The evidence for 'breastfeeding plus' was less consistent. For primary outcomes there was some evidence that 'breastfeeding plus' support probably reduced the number of women stopping any breastfeeding (RR 0.94, 95% CI 0.91 to 0.97, moderate-certainty evidence) or exclusive breastfeeding at six months (RR 0.79, 95% CI 0.70 to 0.90). 'Breastfeeding plus' interventions may have a beneficial effect on reducing the number of women stopping exclusive breastfeeding at 4-6 weeks, but the evidence is very uncertain (RR 0.73, 95% CI 0.57 to 0.95). The evidence suggests that 'breastfeeding plus' support probably results in little to no difference in the number of women stopping any breastfeeding at 4-6 weeks (RR 0.94, 95% CI 0.82 to 1.08, moderate-certainty evidence). For the secondary outcomes, it was uncertain if 'breastfeeding plus' support helped reduce the number of women stopping any or exclusive breastfeeding at any time points.

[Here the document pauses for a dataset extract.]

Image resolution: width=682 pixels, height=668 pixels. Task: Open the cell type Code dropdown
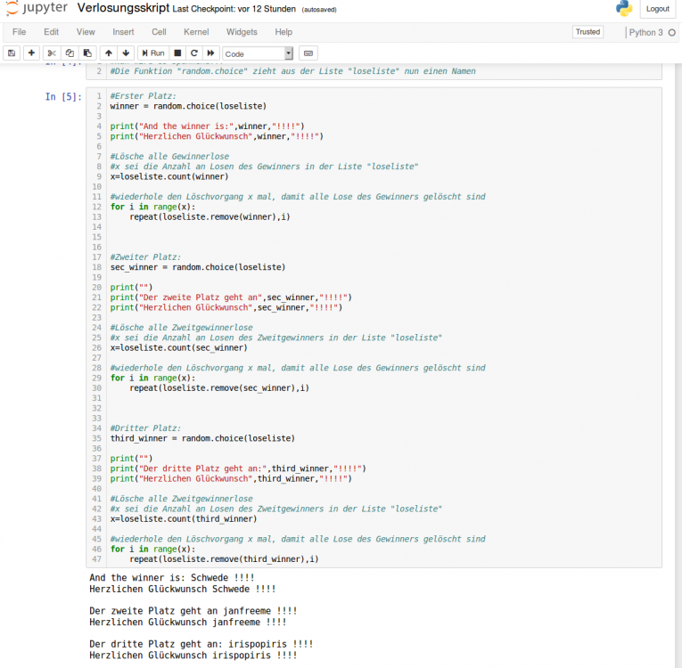pyautogui.click(x=258, y=53)
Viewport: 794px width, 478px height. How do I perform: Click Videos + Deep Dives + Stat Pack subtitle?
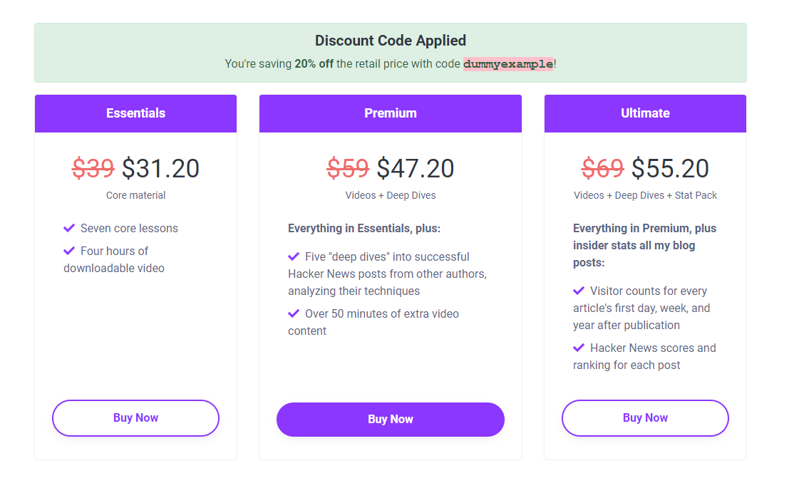(x=645, y=195)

There were no consistent findings emerging from the narrative synthesis of the non-breastfeeding outcomes (maternal satisfaction with care, maternal satisfaction with feeding method, infant morbidity, and maternal mental health), except for a possible reduction of diarrhoea in intervention infants.

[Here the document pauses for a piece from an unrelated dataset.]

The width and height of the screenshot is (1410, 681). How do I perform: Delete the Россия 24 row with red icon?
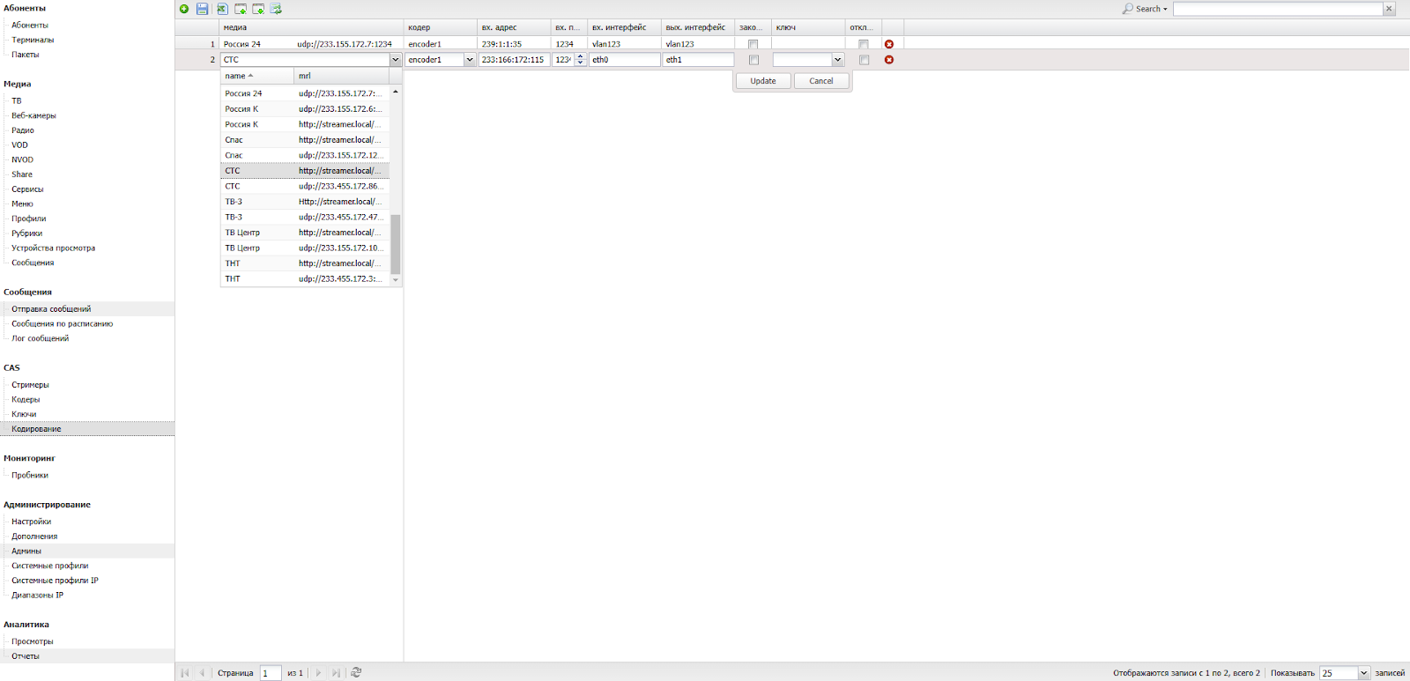point(888,44)
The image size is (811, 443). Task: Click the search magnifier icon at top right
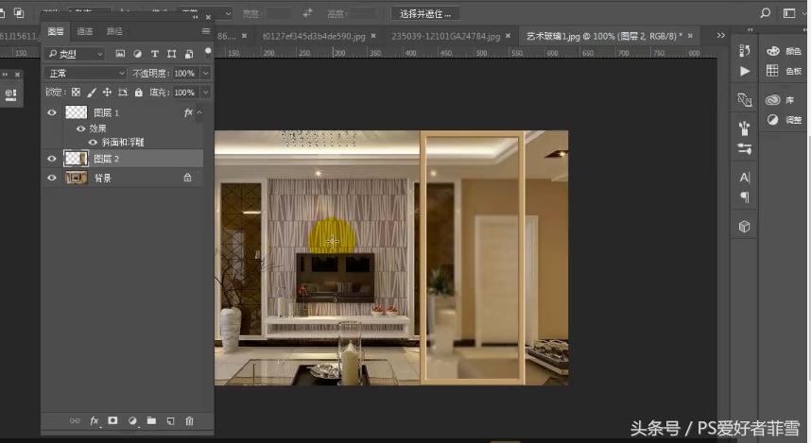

We considered the overall risk of bias of trials included in the review was mixed. Blinding of participants and personnel is not feasible in such interventions and as studies utilised self-report breastfeeding data, there is also a risk of bias in outcome assessment.
We conducted meta-regression to explore substantial heterogeneity for the primary outcomes using the following categories: person providing care; mode of delivery; intensity of support; and income status of country. It is possible that moderate levels (defined as 4-8 visits) of 'breastfeeding only' support may be associated with a more beneficial effect on exclusive breastfeeding at 4-6 weeks and six months. 'Breastfeeding only' support may also be more effective in reducing women in low- and middle-income countries (LMICs) stopping exclusive breastfeeding at six months compared to women in high-income countries (HICs). However, no other differential effects were found and thus heterogeneity remains largely unexplained. The meta-regression suggested that there were no differential effects regarding person providing support or mode of delivery, however, power was limited.